In epithelial cells HLA-DR and CD25 were expressed in the HCV and non-HCV infected patients, but the CD25 were lower in HCV infected patients (table 1).
A detailed analysis of the T helper subpopulation was performed by in situ hybridisation in the three HCV infected patients. For this analysis interferon γ and interleukin 4 cytokines were assessed as markers of Th1 and Th2 responses, respectively. As expected, a pronounced Th1 response was observed in the lymphocytic focus of HCV patients. The study of the diffuse infiltration showed almost equal populations of Th1 and Th2 cells in these patients.

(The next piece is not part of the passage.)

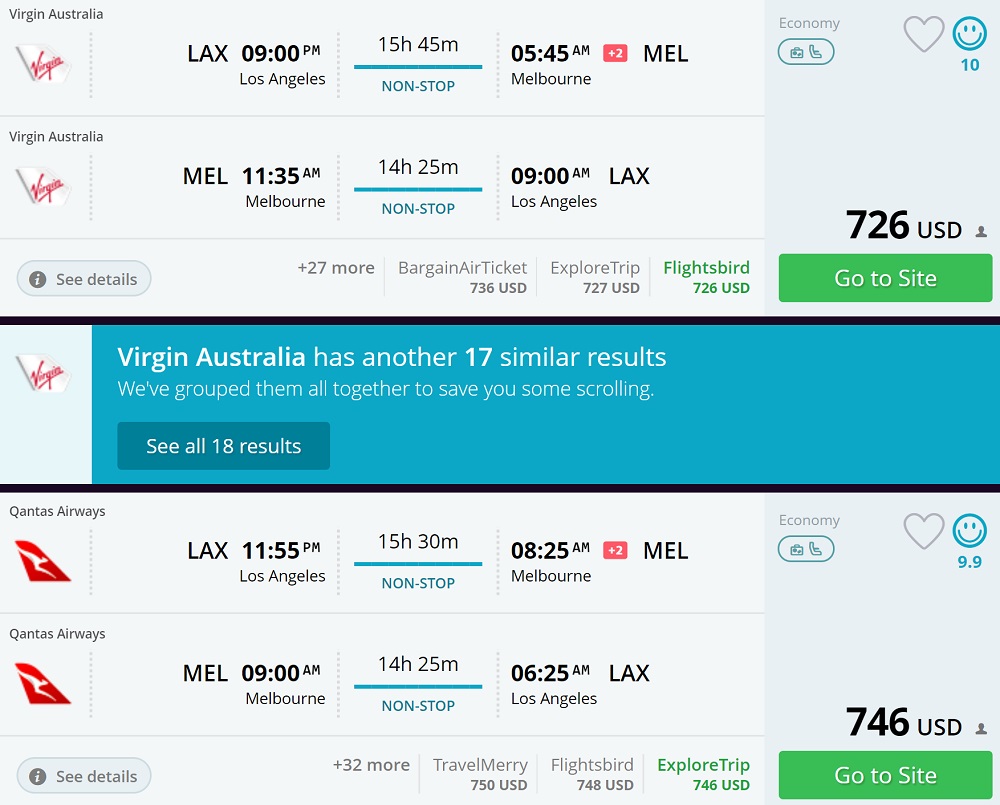Click the Virgin Australia logo on LAX departure

point(43,64)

Our group of primary SS patients showed a 19% prevalence of anti-HCV antibodies by third generation ELISA while only 10% of the patients had HCV viraemia. Several studies have considered this question and detected prevalences ranging from 0–75%.4 ,5Discrepancies among the studies could be caused by: (1) different clinical criteria for the diagnosis of SS, (2) analysis of anti-HCV antibodies in serum, which can lead to false positive results because of hyperglobulinaemia or gammaglobulin treatment as noted by others4 and, (3) differences in the incidence of HCV among different populations.

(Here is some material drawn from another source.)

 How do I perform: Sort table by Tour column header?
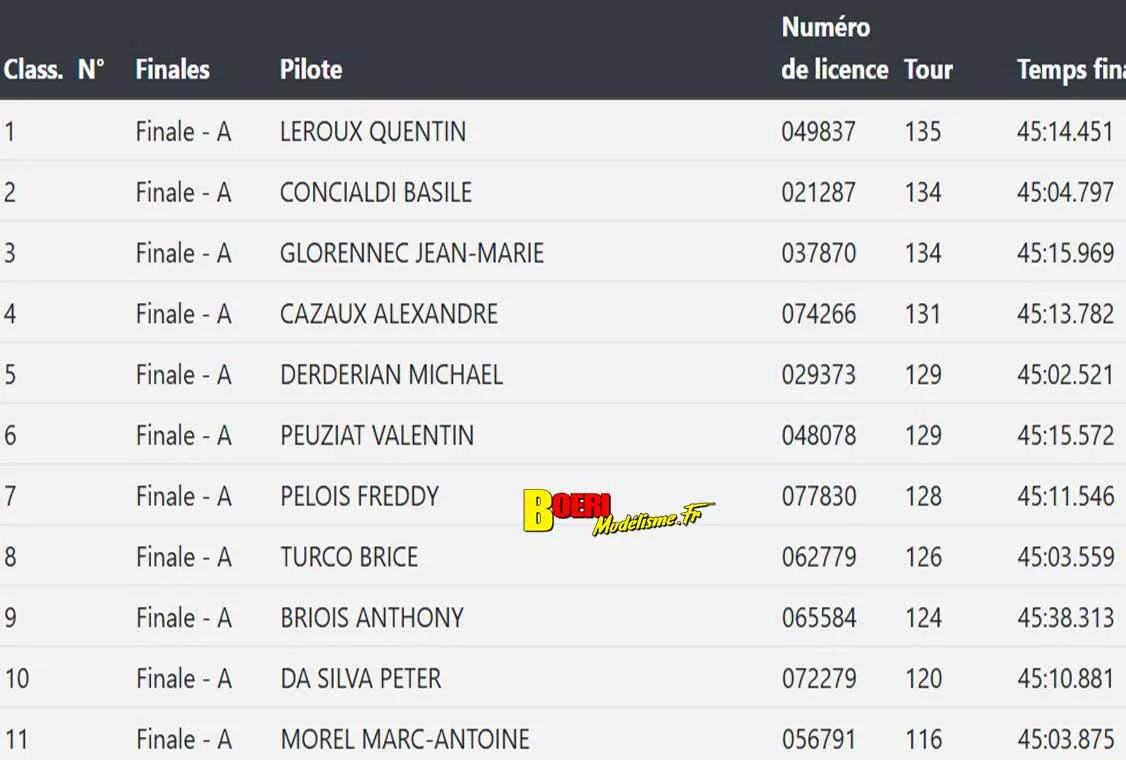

It is of interest to note the presence of HCV infection exclusively in primary SS patients. This result could be attributed (1) to a pathogenic role of HCV in primary SS, as has been previously suggested with other viral agents,2 or (2) to the presence of a sicca syndrome similar to primary SS leading to the misclassification of asymptomatic HCV infected patients as primary SS.5
Morphological examination of the salivary glands of our HCV patients showed similar traits to primary SS. There are strikingly similar nodular patterns of lymphocyte infiltrate in salivary glands and in liver.10 Haddad et al 3 reported a 57% prevalence of focal lymphocytic sialadenitis suggestive of SS in 28 patients with chronic hepatitis C. Pawlotsky et al 11 described a 14% prevalnce of focal sialadenitis in 49 patients with HCV. Pirisi et al 12 described that a mild sialadenitis is a common finding in patients with HCV infection.

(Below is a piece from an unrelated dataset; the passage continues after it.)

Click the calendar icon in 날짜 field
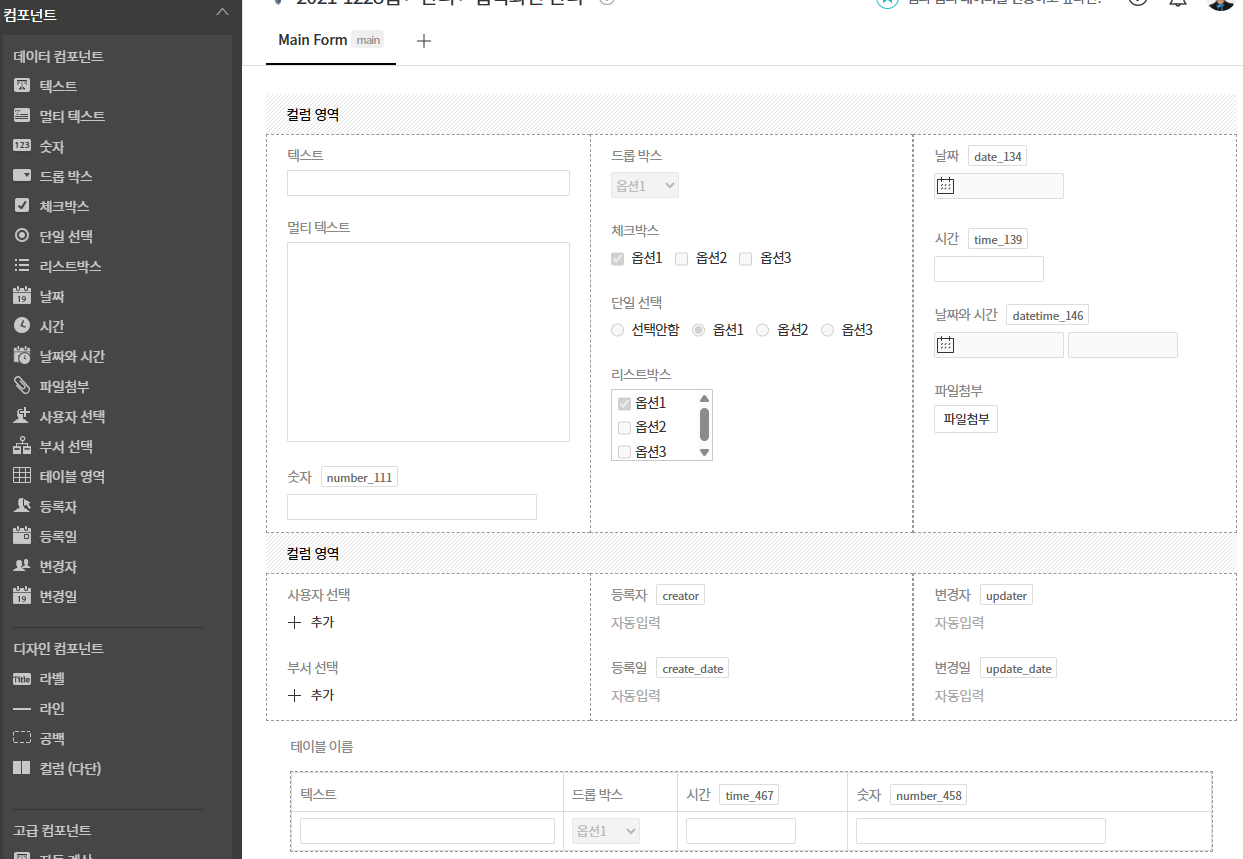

A broader analysis of the immunohistochemical data of minor salivary glands showed that HCV infected patients had similar behaviour to SS patients. The analysis of the three HCV infected patients showed a predominance of B over T cells in the lymphocytic focus and a pronounced expression of T lymphocytes in the inflammatory infiltrate. These findings have also been reported in patients infected with HIV.13
Patients infected with HCV expressed activation molecules (CD25 and HLA-DR) in the inflammatory infiltrate of salivary glands. Nevertheless, the percentage of lymphocytes expressing CD25 was low, in contrast with the percentage of lymphocytes expressing HLA-DR. The coexpression of class II and interleukin 2R molecules indicates a high level of activation of these cells. The presence of activated CD25+ lymphocytes in salivary glands of patients with HCV suggests possible immunological changes in these glands, an autoimmune sialadenitis. Infected patients expressed low CD25 (<10% of cells) and HLA-DR in epithelial cells. In a previous report we described CD25 expression in the epithelia as a trait of SS patients.14 Whether the sialadenitis observed in HCV infected patients is a result of the replication of HCV in salivary gland tissue or whether it is the result of a local immunological process triggered by HCV remains to be determined.
In conclusion, HCV infected patients could develop clinical and immunohistochemical patterns of salivary gland disease similar to that seen in primary SS patients.